Google patents kids toys with hidden microphones, cameras

If your laptop's webcam staring back at you gives you the willies, Google's newly patented connected kids toys will bring a whole new level of creepiness. The patent details "an anthropomorphic device, perhaps in the form factor of a doll or toy, [that] may be configured to control one or more media devices." Joining the description is an illustration showing a stuffed teddy bear and bunny rabbit with embedded microphones, cameras, speakers, and motors. We've a copy of the illustration after the jump!

The patent was published yesterday, but was filed back in early 2012. Detailed within it are a pair of stuffed animals with hidden technology. The cameras are described as being behind the eyeballs; the speaker, most expectedly is within the mouth; the microphones are embedded in the ears. Motors, meanwhile, are where the joints would if the animals were real.

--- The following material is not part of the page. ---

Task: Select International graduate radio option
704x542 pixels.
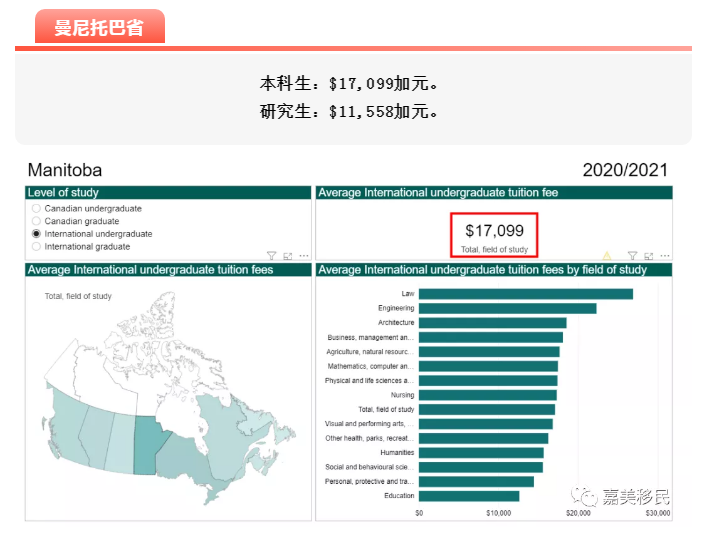Action: tap(37, 246)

Things get creepier from there. The patent explains that the connected toys would be listening/watching for a "social cue", which could be anything from a word or phrase to a specific gesture. Upon detecting this cue, the toy could then "aim its gaze at the source" and accept an incoming command. Oddly enough, it details speaking to the toy as a way to issue "a media device command".

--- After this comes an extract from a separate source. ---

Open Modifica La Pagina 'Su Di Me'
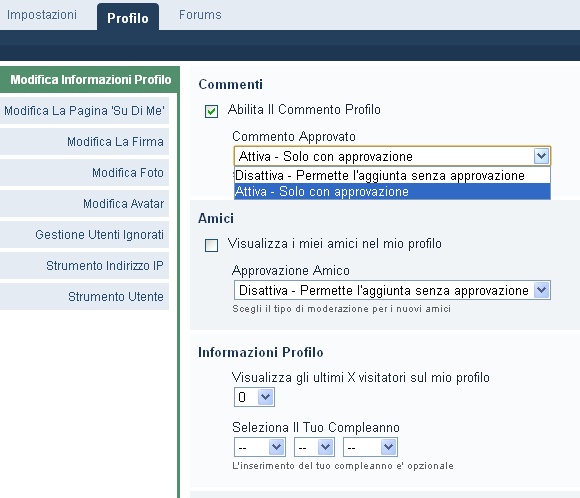 point(84,111)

Using that example, the connected toy would then "transmit the media device command to a media device" — basically serving as a sort of voice command-based remote for your other connected home gadgets. As this is only a patent, there's no guarantee such toys will ever actually exist.

Though the premise is creepy, the potential uses are relatively obvious: your child could carry the bear around and at the same time ask it to do things like turn on the DVD player, which it would do. This does beg the question, though — do you really want a teddy bear in your house that is always watching and listening?